Monser has done her share. She has a rain barrel at her home that provides “thirsty plants” with easy access to water. She’s also in the process of installing a rain garden at a rental property. But her contributions stretch far beyond her property lines; she was the primary impetus behind the Clean Streams, Clean Water program.
Monser, for her part, gives much of the credit to Susan Curry, her predecessor as EAC chair. When Monser took the reins, she had been working with Ambler Borough to establish a tidy budget to fund stormwater-management programs. The potential for funds evaporated, however, so she had to find another way.
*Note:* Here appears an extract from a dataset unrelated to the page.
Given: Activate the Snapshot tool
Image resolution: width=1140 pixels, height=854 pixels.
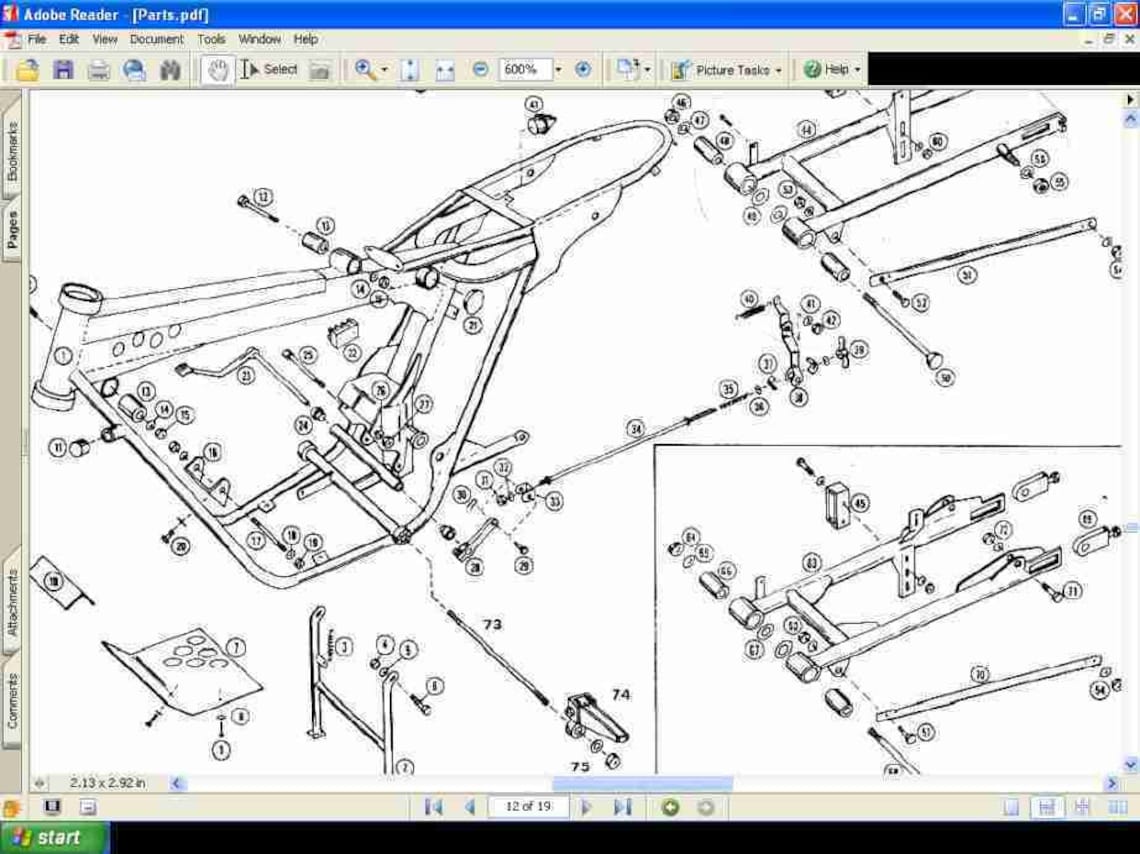Looking at the screenshot, I should (x=319, y=70).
Despite the fact that she had no prior grant-writing experience, she applied for a Growing Greener grant through the Pennsylvania Department of Environmental Protection. The good news came in December 2017, almost a year after she applied for the grant, when the state came through with $206,000 to support her passion project.
What this means: Through December 2020, Ambler residents and businesses can receive funds to become “a solution to the pollution” in local waterways by installing stormwater features. In addition, the EAC is providing free educational workshops on stormwater features in February, March, and April. (For a workshop schedule, visit GrowingAmblerGreener.com.)
Monser says her family instilled in her a love of the outdoors—particularly her mother, who was “a fiercely independent woman.” As a child, Monser and her family spent time at the likes of Prince William Forest Park on the banks of the Potomac River, in the forests of Otego, N.Y., along the Susquehanna River, and in Fort Washington State Park. In turn, Monser has passed her love of the natural world on to her children.
As Monser looks to the future, she is heartened by the dedication of her fellow EAC volunteers, as well as by the next generation of environmental stewards, including students from nearby Upper Dublin High School and Penn State Abington. At the same time, she admits to feeling a sense of unease about what’s to come.
“I feel like we’re right at the cusp of this momentous moment, because there’s a lot more awareness among people who have an interest,” she says. “I also worry that clearly we [as a species] are not investing enough time or energy into preserving our planet. … The good news is that change starts with one person who is willing to do something about it.”